4 messages in this thread

list Jeff Stuart · Sun, 25 Jun 2006 06:04:13 -0700 ·
As we all know, you can use MRTG + SNMP to graph network usage.  BUT instead of having to install 2 new programs + an external hobbit script that runs either on each box or on a centralized location, you can use this external script that runs on the client.

Basically it just grabs the data from the /proc/net/dev file.  Note: this probably only works on Linux.

Then you add the following lines to your hobbitserver.cfg:

TEST2RRD="cpu=la,disk,inode,...,hobbitd,bandwidth=ncv"
NCV_bandwidth="bytesin:COUNTER,bytesout:COUNTER"
GRAPHS="la,disk,inode,...,hobbitd,ncv,bandwidth"

Then in your hobbitgraph.cfg, add this entry:

[bandwidth]
        TITLE Network Traffic
        YAXIS Bits/Second
        DEF:inbytes=bandwidth.rrd:bytesin:AVERAGE
        CDEF:in=inbytes,8,*
        DEF:outbytes=bandwidth.rrd:bytesout:AVERAGE
        CDEF:out=outbytes,8,*
        CDEF:total=in,out,+
        VDEF:pct95=total,95,PERCENT
        LINE2:in#00FF00:Inbound
        GPRINT:in:LAST: \: %9.1lf (cur)
        GPRINT:in:MAX: \: %9.1lf (max)
        GPRINT:in:MIN: \: %9.1lf (min)
        GPRINT:in:AVERAGE: \: %9.1lf (avg)\n
        LINE2:out#FF0000:Outbound
        GPRINT:out:LAST: \: %9.1lf (cur)
        GPRINT:out:MAX: \: %9.1lf (max)
        GPRINT:out:MIN: \: %9.1lf (min)
        GPRINT:out:AVERAGE: \: %9.1lf (avg)\n
        LINE2:total#00CCCC:Total Usage
        GPRINT:total:LAST: \: %8.1lf (cur)
        GPRINT:total:MAX: \: %8.1lf (max)
        GPRINT:total:MIN: \: %8.1lf (min)
        GPRINT:total:AVERAGE: \: %9.1lf (avg)\n
        LINE1:pct95#0000FF:Outbound 95th percentile
        GPRINT:pct95:\: %6.2lf %Sbps \n

And then finally setup this script as an external script for each client:

#!/bin/sh

/bin/grep eth0 /proc/net/dev | /bin/awk '{print "bytes_in : " $2 "\nbytes_out : " $10}' > $BBTMP/bandwidth.txt

$BB $BBDISP "status $MACHINE.bandwidth green `date`

`cat $BBTMP/bandwidth.txt`
"

/bin/rm $BBTMP/bandwidth.txt
exit 0

Hope this helps someone!  
P.S.
	Thx Henrik for your EXCELLENT tutorial on the NCV graph stuff.  Made my job a 1000x easier! :)  Also, in the next week, I'm gonna be blowing my boss's mind with some of the stuff I'll be able to track and graph.  Hehe.. there's just SOO MUCH you can do when you can do it on the command line vs a windows program that can only access stuff via SNMP/TCP/UDP probes.

-- 
Jeff Stuart
Network Admin MyInternetServices.com
1-800-300-HOST
list Charles Jones · Mon, 26 Jun 2006 09:52:50 -0700 ·
Have you tried any recent snapshots of Hobbit?
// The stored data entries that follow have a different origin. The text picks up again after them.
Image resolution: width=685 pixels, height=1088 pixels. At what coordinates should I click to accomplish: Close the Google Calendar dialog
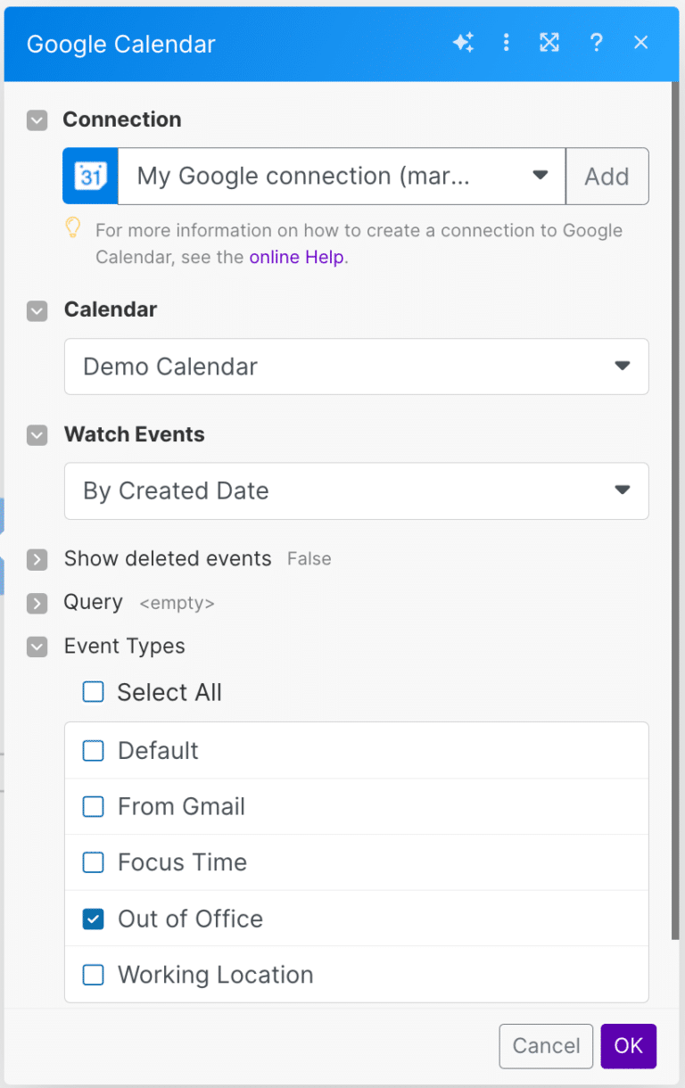pos(641,42)

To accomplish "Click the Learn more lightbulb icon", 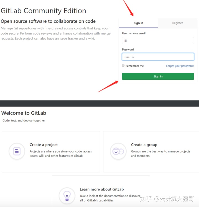I will [67, 196].
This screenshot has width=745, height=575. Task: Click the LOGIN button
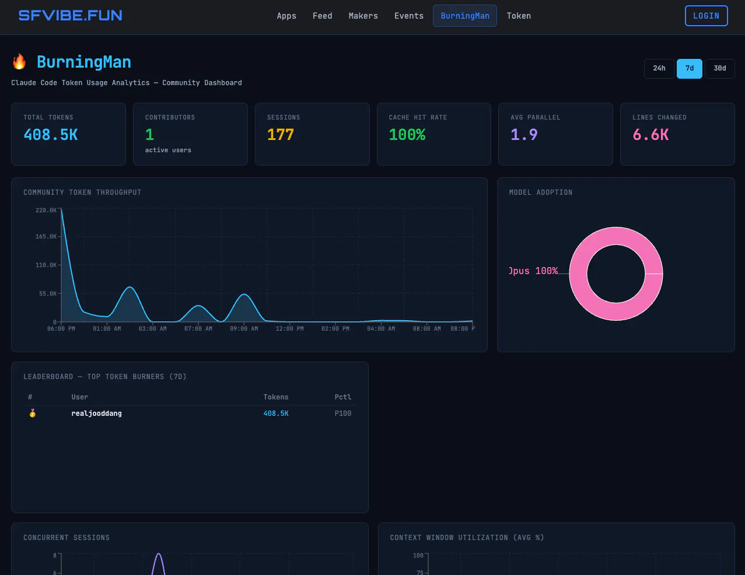point(706,16)
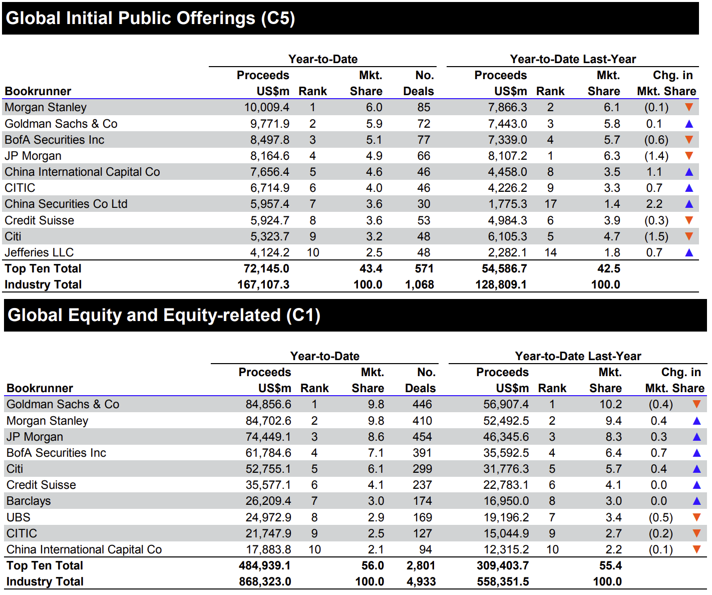This screenshot has height=595, width=712.
Task: Click the Jefferies LLC bookrunner name
Action: click(39, 252)
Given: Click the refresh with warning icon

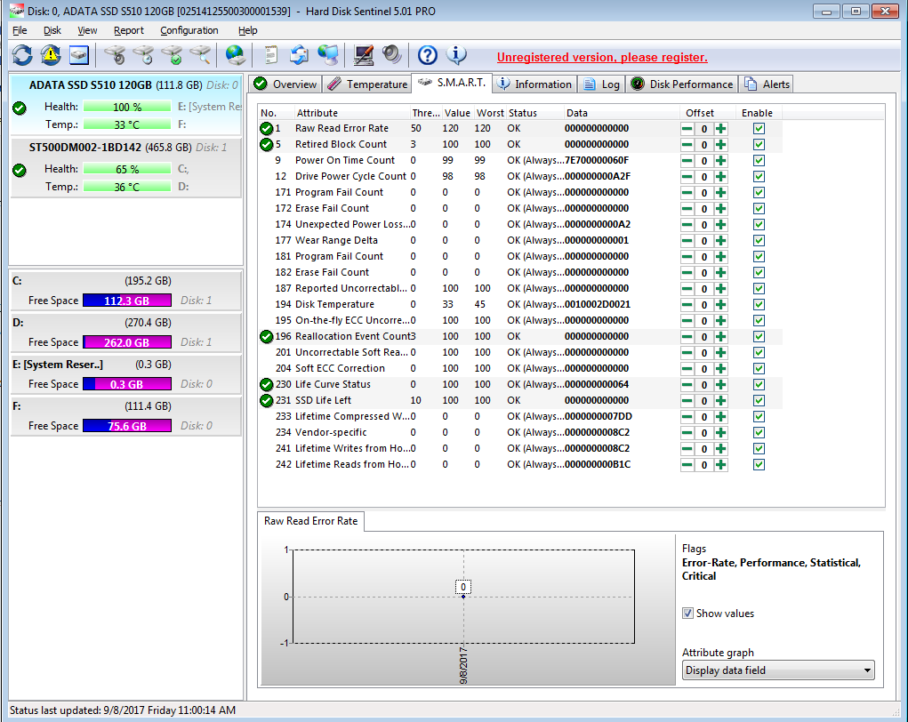Looking at the screenshot, I should click(x=51, y=55).
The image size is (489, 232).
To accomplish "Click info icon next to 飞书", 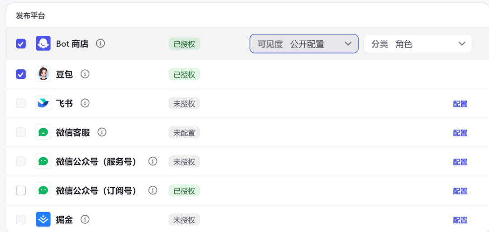I will click(x=85, y=103).
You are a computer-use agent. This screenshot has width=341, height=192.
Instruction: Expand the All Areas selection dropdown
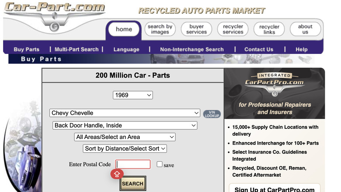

It already creates an inbound,outbound Bits/second graph for all of your interfaces, as well as another graph which shows Packets/second (In,Out,& Retrans). I also like the Clock offset graph, which comes in handy for pointing out how poorly vmware instances keep their clocks synced :)

-Charles
quoted from Jeff Stuart

Jeff Stuart wrote:
As we all know, you can use MRTG + SNMP to graph network usage.  BUT instead of having to install 2 new programs + an external hobbit script that runs either on each box or on a centralized location, you can use this external script that runs on the client.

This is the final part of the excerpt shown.